SOURCE MATERIAL:
= = =
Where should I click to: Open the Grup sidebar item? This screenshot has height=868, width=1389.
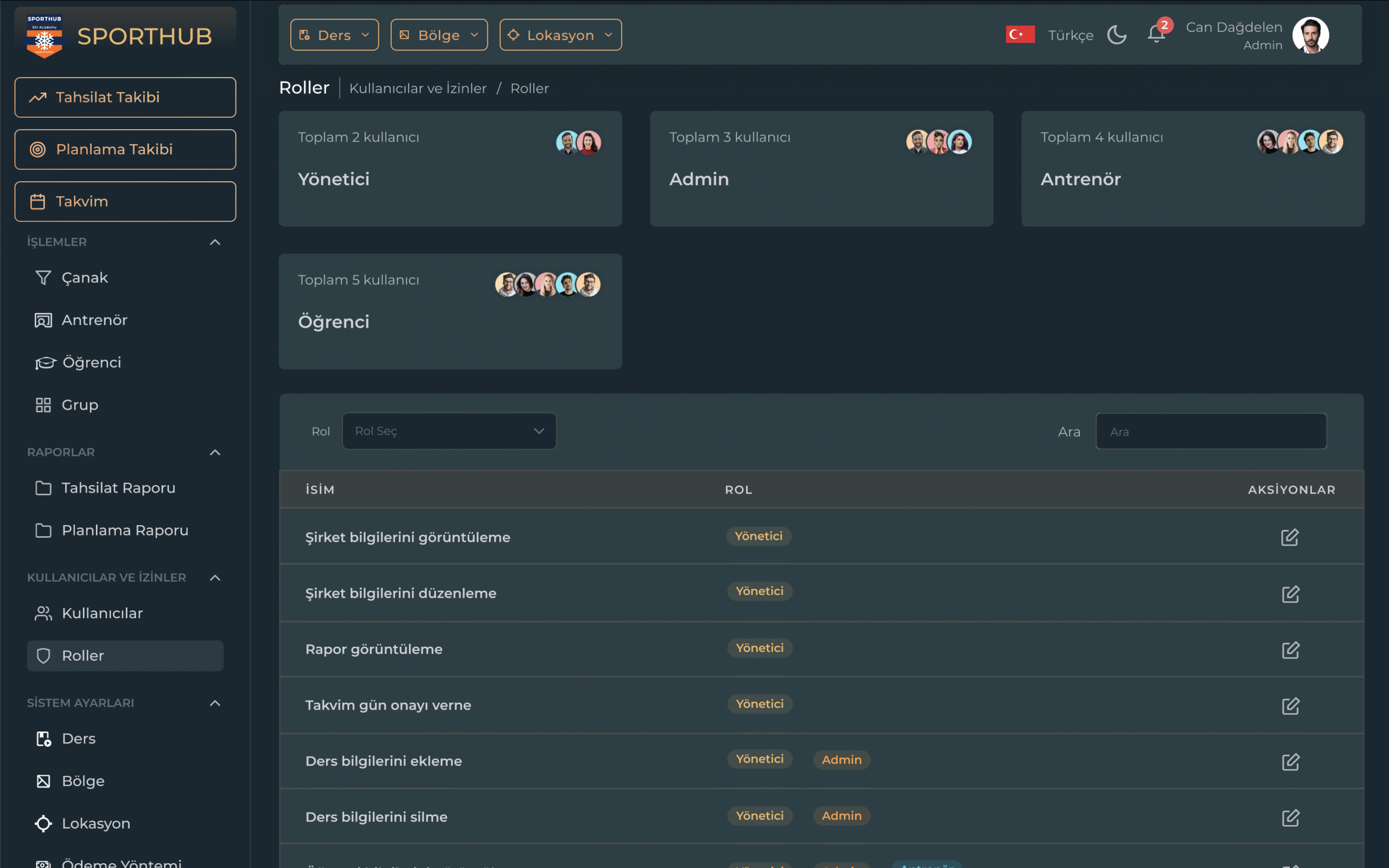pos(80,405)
= = =
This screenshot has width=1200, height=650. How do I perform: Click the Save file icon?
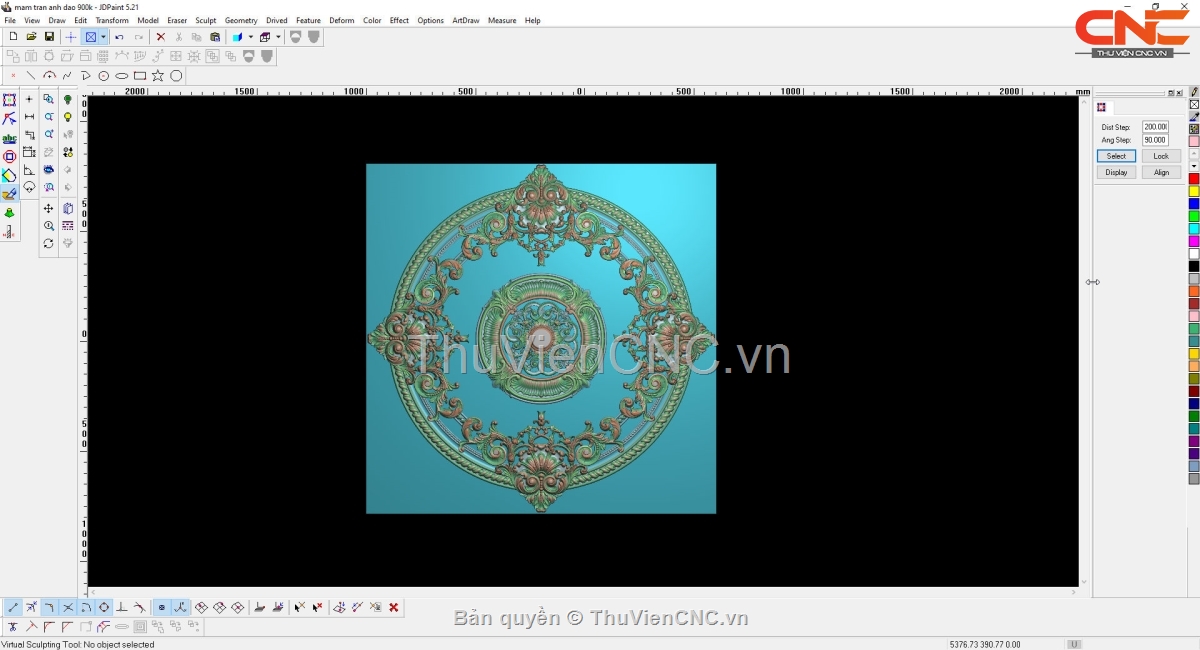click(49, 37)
= = =
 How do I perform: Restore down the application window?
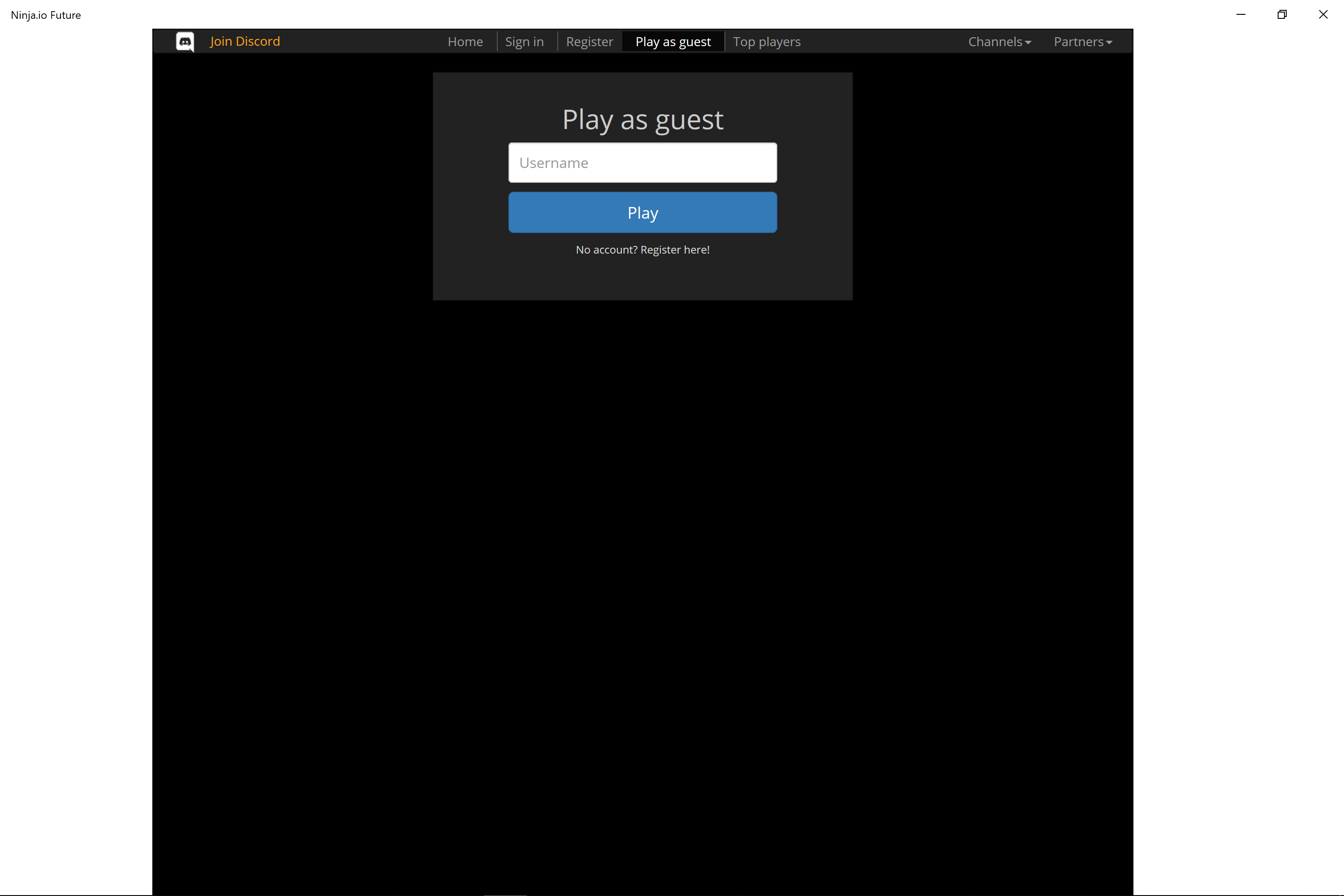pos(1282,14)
= = =
TASK INSTRUCTIONS:
Rewrite every line of the items, requests included, from the line holding "This screenshot has width=1200, height=650." through the line holding "click(49, 37)", inclusive, and give only those lines. Multiply each coordinate in the answers by 1.5 and round to a whole number, halves up, leave all numbers in the requests unchanged, and omit the pictures.

THE RESPONSE:
This screenshot has width=1200, height=650. How do I perform: Click the Save file icon?
click(74, 56)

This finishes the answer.